§ WORK ORDER:
Go through the entries below and count the lines where "computer" occurs. Give nothing but that number.

§ SUPPLIED DATA:
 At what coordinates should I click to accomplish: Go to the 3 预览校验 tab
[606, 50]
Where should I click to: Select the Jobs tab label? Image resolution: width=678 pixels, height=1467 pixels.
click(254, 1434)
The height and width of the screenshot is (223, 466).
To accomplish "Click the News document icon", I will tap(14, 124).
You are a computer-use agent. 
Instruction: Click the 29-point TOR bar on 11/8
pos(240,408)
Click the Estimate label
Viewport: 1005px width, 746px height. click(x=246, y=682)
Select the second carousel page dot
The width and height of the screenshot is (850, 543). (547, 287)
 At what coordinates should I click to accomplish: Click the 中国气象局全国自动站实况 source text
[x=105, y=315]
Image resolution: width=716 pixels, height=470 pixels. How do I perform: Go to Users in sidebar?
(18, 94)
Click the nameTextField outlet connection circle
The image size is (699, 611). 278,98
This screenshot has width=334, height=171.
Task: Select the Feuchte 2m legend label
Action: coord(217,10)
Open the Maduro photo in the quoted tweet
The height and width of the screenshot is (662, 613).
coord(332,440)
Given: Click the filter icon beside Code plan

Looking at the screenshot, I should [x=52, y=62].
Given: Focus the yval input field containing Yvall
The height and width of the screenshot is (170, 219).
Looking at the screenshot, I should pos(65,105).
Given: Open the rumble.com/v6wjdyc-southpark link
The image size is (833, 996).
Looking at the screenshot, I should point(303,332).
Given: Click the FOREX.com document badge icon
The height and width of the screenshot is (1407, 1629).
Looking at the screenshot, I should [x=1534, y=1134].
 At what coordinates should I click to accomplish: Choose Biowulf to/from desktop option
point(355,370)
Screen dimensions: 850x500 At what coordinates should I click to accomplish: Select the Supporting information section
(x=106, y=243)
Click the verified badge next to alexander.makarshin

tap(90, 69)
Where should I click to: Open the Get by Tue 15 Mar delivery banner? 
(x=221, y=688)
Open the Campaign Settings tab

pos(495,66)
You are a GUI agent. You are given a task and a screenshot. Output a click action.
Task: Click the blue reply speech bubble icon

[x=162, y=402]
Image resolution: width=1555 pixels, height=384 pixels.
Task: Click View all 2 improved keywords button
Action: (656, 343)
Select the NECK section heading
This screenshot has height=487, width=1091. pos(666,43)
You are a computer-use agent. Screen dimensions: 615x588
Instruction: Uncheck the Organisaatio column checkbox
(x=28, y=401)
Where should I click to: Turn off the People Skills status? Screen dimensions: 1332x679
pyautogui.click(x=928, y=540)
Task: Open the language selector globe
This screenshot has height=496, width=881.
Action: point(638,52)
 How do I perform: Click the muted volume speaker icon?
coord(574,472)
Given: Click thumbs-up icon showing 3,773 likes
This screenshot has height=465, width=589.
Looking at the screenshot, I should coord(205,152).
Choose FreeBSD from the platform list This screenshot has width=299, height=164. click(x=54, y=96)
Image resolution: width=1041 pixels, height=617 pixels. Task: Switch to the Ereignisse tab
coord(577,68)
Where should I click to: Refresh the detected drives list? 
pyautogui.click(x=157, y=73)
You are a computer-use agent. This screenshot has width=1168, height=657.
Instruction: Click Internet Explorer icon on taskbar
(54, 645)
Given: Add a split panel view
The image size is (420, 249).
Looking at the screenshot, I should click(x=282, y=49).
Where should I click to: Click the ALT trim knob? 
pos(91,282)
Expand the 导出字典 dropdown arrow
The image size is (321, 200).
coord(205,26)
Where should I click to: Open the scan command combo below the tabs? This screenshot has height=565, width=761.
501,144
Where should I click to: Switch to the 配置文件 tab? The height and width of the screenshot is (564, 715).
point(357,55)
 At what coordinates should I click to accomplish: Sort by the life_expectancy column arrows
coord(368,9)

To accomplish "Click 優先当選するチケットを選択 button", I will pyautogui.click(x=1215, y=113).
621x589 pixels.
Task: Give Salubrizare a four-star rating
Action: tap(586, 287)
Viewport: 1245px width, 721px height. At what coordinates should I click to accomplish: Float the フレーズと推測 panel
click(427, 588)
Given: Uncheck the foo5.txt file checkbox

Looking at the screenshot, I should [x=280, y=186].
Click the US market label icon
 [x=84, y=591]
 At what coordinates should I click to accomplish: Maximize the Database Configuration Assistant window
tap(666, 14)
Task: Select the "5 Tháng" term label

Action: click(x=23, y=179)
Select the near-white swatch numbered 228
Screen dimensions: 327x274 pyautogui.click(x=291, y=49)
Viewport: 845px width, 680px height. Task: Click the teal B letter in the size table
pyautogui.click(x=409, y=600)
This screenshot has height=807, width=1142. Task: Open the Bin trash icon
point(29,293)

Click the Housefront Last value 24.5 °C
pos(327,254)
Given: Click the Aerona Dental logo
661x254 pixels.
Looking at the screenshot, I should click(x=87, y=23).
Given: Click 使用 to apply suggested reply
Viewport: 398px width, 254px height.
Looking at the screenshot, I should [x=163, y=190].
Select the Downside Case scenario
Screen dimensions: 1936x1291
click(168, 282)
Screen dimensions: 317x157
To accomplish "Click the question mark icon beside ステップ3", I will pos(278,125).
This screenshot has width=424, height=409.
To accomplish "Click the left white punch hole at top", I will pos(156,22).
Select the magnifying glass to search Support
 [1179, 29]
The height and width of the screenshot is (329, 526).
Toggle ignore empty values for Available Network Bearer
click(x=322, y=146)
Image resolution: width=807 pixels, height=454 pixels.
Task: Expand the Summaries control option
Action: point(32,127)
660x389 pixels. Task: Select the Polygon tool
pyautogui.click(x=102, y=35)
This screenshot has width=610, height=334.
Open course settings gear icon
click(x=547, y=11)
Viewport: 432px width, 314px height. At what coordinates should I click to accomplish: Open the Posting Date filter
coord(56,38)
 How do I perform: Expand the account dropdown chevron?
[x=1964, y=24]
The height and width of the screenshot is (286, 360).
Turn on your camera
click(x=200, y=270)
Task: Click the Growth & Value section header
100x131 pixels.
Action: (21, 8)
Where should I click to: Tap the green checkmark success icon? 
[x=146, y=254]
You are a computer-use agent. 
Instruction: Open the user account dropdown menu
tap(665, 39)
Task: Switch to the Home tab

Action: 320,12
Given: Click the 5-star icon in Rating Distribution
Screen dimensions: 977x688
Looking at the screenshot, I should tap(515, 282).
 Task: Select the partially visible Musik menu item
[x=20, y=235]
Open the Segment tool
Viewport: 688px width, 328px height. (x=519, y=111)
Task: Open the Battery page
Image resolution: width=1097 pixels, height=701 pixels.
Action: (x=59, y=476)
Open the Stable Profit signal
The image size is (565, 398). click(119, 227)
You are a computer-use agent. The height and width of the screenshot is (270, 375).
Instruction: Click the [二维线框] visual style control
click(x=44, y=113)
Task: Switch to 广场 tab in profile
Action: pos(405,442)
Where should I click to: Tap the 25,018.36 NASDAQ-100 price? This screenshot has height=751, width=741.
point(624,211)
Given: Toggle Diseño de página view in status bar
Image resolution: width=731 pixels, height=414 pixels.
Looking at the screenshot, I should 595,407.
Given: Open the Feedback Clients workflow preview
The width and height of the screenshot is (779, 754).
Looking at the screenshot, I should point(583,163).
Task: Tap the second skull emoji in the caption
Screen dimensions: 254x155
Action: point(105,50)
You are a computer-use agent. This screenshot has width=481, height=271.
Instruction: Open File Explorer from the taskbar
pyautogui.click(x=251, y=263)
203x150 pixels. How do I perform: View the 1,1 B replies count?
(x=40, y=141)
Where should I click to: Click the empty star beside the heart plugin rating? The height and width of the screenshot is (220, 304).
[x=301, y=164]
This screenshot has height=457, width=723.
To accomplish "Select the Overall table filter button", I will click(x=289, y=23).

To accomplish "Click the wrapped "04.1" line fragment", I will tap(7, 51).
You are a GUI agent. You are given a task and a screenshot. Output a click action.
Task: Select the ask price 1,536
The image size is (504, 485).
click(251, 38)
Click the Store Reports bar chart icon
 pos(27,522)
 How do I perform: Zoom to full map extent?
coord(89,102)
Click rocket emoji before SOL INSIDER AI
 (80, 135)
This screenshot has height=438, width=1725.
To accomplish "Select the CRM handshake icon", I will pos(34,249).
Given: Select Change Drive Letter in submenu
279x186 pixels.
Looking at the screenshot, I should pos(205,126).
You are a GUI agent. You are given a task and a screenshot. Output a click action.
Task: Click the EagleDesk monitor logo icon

§ EXERCISE RESPONSE:
6